Let’s be honest – your book is going to spend far longer in the ‘editing’ stage than the ‘drafting’ stage. The blank page might be daunting, and spending hours deliberating over outlines or character sheets might feel like the most agonizing part of crafting a manuscript, but the sheer reality is that editing, in all its forms, will be where you spend the longest amount of time.
Today’s writing post (thanks to everyone on Twitter!) takes a look at The Three Stages of Editing.
I define the three stages of editing as Structural Edits, Detailing Edits, and Copyediting.
The beginning stage of editing takes place after you’ve completed your first draft. I recommend taking a breather after you finish writing your manuscript, probably a few weeks to let everything settle in your mind. During this break, you should be thinking about the structure of your book, the things that did or didn’t work, and the areas you naturally know needed to be removed – or plot arcs you want to add.
The structural edits are the aggressive edits – think of them as a sledgehammer, because these edits will likely remove just as much as they add. In fact, it’s not uncommon for you to lose 10% or more of your total word count in this round of edits, particularly when removing extraneous chapters or scenes.
This is the time to address overall plot arcs and make large changes to your book.
I call the second stage of editing your detailing, where you take the structurally sound manuscript and start adding those missing details. These edits will take your manuscript and start to polish it, producing something that’s more realistic and defined than before.
For instance your detailing might include:
- Refining character personalities and relationships
- Expanding the lore and world-building with smaller details
- Improving prose and overall narrative flow
What’s important to remember is that this stage is the longest stage of editing and you will repeat it multiple times. This type of editing often requires two or more passes over your manuscript to properly address all the outstanding issues, and to end up with a manuscript that’s almost finished.
When you’ve detailed your book sufficiently, you can move onto the final edits.
Side Note: Beta Stage
At this point in your manuscript’s lifecycle, you should decide if having beta-readers or critique partners is right for you. Opening your novel up to the beta stage is oftentimes a daunting thought, but it’s a very rewarding experience and gives you an opportunity to ‘road test’ your book with real readers. You’ll want to send the beta out now, because if – when – the betas provide comments, you may need to undertake edits, and you won’t want to undo copyedits.

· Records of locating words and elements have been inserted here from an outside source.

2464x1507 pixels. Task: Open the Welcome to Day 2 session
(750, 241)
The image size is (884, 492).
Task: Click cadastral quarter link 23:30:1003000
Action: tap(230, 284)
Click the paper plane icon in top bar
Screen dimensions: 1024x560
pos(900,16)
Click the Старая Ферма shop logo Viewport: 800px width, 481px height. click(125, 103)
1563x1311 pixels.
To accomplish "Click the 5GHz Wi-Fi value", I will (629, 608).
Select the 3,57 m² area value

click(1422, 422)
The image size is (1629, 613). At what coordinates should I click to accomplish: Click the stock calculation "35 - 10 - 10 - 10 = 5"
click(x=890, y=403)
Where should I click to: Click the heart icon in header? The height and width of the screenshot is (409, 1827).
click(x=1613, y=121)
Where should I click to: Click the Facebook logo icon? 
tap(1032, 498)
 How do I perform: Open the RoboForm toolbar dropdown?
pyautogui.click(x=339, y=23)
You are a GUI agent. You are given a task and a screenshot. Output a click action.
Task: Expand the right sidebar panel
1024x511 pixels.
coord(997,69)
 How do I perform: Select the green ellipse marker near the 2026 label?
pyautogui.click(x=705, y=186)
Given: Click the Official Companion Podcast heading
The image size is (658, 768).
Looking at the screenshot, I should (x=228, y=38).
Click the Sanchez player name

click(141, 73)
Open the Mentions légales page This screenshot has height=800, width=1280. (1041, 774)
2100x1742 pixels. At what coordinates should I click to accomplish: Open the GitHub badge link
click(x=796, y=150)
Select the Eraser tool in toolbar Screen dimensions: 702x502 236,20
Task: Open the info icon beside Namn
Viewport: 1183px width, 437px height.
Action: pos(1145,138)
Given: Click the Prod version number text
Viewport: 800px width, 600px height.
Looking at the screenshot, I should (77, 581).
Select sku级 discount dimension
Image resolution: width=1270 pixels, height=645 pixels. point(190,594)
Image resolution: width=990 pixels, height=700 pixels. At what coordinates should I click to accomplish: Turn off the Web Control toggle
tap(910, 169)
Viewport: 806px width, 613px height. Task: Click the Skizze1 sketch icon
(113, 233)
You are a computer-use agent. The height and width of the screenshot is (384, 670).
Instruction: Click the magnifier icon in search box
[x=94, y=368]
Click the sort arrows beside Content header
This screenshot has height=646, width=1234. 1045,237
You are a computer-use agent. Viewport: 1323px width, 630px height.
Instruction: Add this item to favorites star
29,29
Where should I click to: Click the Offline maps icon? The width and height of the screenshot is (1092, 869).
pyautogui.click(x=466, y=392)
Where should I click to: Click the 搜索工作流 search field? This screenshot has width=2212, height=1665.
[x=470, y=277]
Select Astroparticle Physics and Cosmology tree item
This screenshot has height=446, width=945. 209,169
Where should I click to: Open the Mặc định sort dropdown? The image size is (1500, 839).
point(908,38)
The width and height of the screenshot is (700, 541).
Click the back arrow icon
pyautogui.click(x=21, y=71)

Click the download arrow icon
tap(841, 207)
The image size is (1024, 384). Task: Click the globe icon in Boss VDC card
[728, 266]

I once talked about Beta Readers on Rae Oestreich’s blog – check it out!
The last stage of your manuscript’s journey is the copyediting stage. Strangely enough, despite the previous two stages being the most creatively intensive, this final stage oftentimes proves the most vital of all three stages – and can also be the hardest.
The final stage requires you to analyze your book with a fine-toothed comb, in what’s otherwise known as line-edits. Here, you check each line for grammatical and syntactical flaws, dialogue hiccups, continuity flaws, inconsistent POV, impossible knowledge, and every other type of minor glitch that you’ve probably overlooked in the previous stages.
Your eye naturally ‘fills in the blanks’, and as the author, you know what you meant in a scene – which contributes to your eye skipping over missing words. Oftentimes reading digitally puts you at a disadvantage, as our mind has been trained to skim-read on the computer more than other mediums, so I recommend printing your manuscript physically and using a red pen to mark copyedits, then transcribe these into your digital manuscript.
This is the one of the more frustrating parts of editing, but in the end, it will produce a book that’s polished and ready to be submitted to agents, publishers, or self-published as you see fit.